Weidetiere der südamerikanischen Anden machen meist nur einmal den Fehler: Berührt ihre Zunge die winzigen Haare eines Blumennesselgewächses (Loasaceae), dann brechen die Spitzen der Brennhaare ab und eine Substanz sorgt für Scherzen. „Der Mechanismus bei den uns vertrauten Brennnesseln funktioniert ganz ähnlich“, sagt Maximilian Weigend von der Universität Bonn.
Doch wie er und seine Kollegen nun festgestellt haben, gibt es zwischen den entfernten Verwandten einen faszinierenden Unterschied: Während die spitzen Härchen unsere Brennsesseln glasartiges Silizium härtet, ist es bei ihren südamerikanischen Kollegen ein Material, das bisher nur von den Knochen und Zähnen von Tieren bekannt war: Kalziumphosphat. „Die Mineralien in den Brennhaaren sind chemisch den Zähnen von Mensch und Tier sehr ähnlich“, sagt Weigend. „Es scheint so zu sein, dass Blumennesseln mit gleicher Münze heimzahlen: Zähne gegen Zähne“, schmunzelt der Botaniker.

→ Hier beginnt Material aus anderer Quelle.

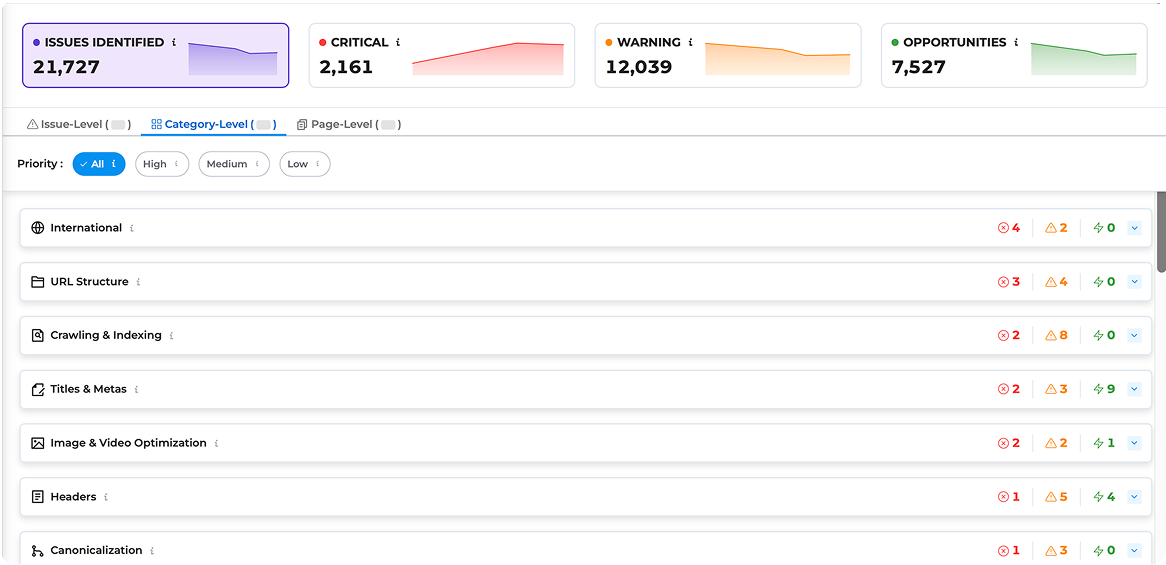Click red critical count icon for International
Screen dimensions: 1166x565
[x=1004, y=228]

Zahn-Baustoff für pflanzlichen „Stahlbeton“
Durch elektronenmikroskopische Untersuchungen erforschten er und seine Kollegen bis ins Detail den Feinbau der Brennhaare, die einer Injektionsspritze gleichen. Das Kalziumphosphat verstärkt deren Spitzen, und ist in andere Stoffe raffiniert eingebettet, zeigten die Untersuchungen. „Es handelt sich dabei um ein Kompositmaterial, das ähnlich wie Stahlbeton aufgebaut ist“, erklärt Weigend. Das typische Baumaterial von Pflanzen – die faserartige Cellulose – bildet dabei ein formgebendes Geflecht, in dessen „Maschen“ die winzigen Kristalle aus Kalziumphosphat eingelagert sind. „Das verleiht den Brennhaaren eine ganz außerordentliche Stabilität“, so der Wissenschaftler.
Potenzial für die Medizin
Die raffinierten Eigenschaften des Materials wecken nun nicht nur das Interesse von Botanikern. In der Entdeckung könnte auch Potenzial für sogenannte bionische Anwendungen stecken: „Bei Ersatzmaterial etwa für den Zahnersatz, die Orthopädie oder die Gesichtschirurgie kommt es sehr darauf an, dass es keine Abstoßungsreaktionen auslöst“, sagt Weigend. Das Kalziumphosphat-Cellulose-Komposit der Blumennesseln könnte ein vielversprechendes natürliches Vorbild für solche Zwecke sein. Zunächst einmal wollen sich Weigend und seine Kollegen aber nun der Frage widmen, welche Pflanzen ebenfalls Kalziumphosphat nutzen, um sich zu wappnen und welche biomechanischen Vorzüge das Material im Detail hat.